What if the operators hate the new graphics and want to go back?

Sure, most people don’t like being out of their comfort zone but when we design the screens we do it with the operators, they are driving the change, we guide them based on experience but they feel like they designed them. It’s hard to change back to something that you yourself designed. Most operators love the exercise and really get into it, they take pride in the new interface, they embrace the new objects and have fun designing. Once they grasp the concepts and learn the rules they want to run with it. We keep them focused on the guidelines and often refer back to the HMI philosophy and style guide to ensure that situation awareness is never compromised. It helps to remind everyone that this has been tested and proven. The Abnormal Situation Management research reports on the performance of old graphics versus the new HP Graphics:

  • Operators are five times more likely to detect abnormal situations before alarms occurred
  • 22% increase in success rate for handling abnormal situations
  • 41% decrease in time from alarm to resolving the abnormal situation

In the last 20 years, HP graphics have come a long-long way. Most of the new things we see are from our past clients that have taken the graphics to higher levels.

One Operator said “I can’t believe I actually used to operate with those graphics, I was so out of the loop with what was actually going on, I relied on alarms, and spent all my time going through them. Trying to keep the process steady was challenging, now I actually know the status of all the equipment and processes and can see issues forming. I can see how close I am to an alarm and where my operating limits are, much like flying a plane on auto pilot”.

This looks like a big investment, is this going to take up a lot of resources?

So how do you eat an elephant? One bite at a time. Some of the biggest results come from developing level one overview displays, the design taking just a week per operator position and the development a few weeks later.
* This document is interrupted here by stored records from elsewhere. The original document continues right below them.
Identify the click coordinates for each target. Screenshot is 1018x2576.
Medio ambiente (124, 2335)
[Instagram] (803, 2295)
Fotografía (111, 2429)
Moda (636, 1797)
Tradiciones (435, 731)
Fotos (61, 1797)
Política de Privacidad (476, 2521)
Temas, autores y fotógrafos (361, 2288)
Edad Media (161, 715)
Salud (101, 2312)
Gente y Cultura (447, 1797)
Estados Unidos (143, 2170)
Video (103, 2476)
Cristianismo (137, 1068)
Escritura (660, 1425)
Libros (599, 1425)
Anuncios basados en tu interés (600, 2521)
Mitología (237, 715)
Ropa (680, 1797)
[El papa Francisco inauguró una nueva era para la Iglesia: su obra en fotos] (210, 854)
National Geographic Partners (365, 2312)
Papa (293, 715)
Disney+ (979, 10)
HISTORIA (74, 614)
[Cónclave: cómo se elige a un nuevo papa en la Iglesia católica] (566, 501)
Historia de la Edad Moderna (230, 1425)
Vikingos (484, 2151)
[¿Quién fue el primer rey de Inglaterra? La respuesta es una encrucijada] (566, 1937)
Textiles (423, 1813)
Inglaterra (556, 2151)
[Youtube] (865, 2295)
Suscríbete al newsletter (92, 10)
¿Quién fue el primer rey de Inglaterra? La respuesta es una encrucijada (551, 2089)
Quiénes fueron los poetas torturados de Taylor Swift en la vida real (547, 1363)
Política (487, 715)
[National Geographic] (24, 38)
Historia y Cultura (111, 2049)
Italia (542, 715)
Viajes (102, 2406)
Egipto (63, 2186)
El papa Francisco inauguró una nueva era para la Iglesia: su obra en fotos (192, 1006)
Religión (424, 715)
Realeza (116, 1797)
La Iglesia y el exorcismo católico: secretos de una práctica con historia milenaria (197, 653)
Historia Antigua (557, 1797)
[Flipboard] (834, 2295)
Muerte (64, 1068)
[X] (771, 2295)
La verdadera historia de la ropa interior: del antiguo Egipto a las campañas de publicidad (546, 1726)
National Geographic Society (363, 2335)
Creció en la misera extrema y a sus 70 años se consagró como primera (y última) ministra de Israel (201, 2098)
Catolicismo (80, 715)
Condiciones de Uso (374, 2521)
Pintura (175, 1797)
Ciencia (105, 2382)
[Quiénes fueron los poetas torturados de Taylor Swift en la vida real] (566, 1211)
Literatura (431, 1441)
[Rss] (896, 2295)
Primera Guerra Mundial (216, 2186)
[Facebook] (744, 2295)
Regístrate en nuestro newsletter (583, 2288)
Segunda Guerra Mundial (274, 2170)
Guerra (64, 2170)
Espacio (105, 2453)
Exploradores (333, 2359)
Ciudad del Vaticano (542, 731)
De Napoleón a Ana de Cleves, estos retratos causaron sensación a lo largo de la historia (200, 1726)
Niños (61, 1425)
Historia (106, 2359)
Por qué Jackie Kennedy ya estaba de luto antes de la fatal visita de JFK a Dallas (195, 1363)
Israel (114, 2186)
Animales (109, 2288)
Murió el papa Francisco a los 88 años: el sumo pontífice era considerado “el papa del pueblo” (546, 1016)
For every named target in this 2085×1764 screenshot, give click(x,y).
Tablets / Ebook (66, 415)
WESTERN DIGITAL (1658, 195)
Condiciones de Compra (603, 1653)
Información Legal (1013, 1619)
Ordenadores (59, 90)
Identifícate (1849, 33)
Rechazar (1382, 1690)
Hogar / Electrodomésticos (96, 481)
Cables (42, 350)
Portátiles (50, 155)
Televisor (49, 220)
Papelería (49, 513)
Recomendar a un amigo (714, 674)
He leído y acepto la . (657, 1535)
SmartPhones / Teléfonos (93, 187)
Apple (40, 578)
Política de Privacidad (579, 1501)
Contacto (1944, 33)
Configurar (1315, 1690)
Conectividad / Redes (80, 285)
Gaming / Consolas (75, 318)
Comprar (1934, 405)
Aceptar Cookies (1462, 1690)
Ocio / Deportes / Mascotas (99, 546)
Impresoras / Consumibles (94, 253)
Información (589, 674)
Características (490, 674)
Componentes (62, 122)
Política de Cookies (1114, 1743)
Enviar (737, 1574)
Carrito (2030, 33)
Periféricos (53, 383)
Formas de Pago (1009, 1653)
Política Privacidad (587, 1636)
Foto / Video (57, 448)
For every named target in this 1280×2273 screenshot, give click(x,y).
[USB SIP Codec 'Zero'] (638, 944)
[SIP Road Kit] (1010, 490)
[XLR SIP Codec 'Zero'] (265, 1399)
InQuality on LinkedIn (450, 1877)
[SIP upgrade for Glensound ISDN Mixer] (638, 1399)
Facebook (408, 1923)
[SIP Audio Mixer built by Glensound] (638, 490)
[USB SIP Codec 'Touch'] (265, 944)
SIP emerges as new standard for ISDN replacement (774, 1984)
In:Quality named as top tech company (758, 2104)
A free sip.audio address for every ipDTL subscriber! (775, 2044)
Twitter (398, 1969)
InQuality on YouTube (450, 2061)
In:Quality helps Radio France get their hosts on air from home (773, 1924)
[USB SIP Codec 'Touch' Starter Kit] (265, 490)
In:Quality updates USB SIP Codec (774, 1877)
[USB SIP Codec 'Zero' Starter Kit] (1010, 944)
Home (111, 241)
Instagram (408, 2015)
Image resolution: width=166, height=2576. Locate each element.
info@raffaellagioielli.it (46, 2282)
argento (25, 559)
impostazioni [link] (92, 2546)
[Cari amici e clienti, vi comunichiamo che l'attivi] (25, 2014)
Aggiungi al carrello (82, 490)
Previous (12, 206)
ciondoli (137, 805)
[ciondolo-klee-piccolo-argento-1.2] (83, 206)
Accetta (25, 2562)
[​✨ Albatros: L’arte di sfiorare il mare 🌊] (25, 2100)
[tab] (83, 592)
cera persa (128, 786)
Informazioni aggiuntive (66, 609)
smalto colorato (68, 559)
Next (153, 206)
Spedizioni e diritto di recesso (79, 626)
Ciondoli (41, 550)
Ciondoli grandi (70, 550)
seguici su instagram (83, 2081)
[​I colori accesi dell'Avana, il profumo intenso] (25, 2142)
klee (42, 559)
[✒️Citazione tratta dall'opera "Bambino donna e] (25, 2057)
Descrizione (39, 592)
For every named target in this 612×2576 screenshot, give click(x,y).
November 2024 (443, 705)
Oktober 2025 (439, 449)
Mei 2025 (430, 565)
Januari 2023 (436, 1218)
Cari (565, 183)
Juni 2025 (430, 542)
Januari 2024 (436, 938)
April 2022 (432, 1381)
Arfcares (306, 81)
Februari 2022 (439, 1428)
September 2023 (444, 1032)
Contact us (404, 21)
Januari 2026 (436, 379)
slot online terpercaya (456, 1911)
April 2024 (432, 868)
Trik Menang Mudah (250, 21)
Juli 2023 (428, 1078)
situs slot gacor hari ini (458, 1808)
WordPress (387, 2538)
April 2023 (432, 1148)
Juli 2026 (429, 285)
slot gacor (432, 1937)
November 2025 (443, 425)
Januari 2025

Some of our customers only developed Level one and Level 2 graphics, which reduced the total number of graphics they have by as much as 40% and reduced navigation clicks by as much as 60%. The improvements in situation awareness are incredible and they made these changes by focusing on one console position as a pilot, made adjustments and learned everything they needed before going to the next console months later. Today we have technology that allows you to use a software graphics package that has all the high performance objects ready to snap onto any DCS or SCADA system. We recommend you get the operators together to see a before and after, let them see an overview design of their processes, they will be the driving force and will embrace the change.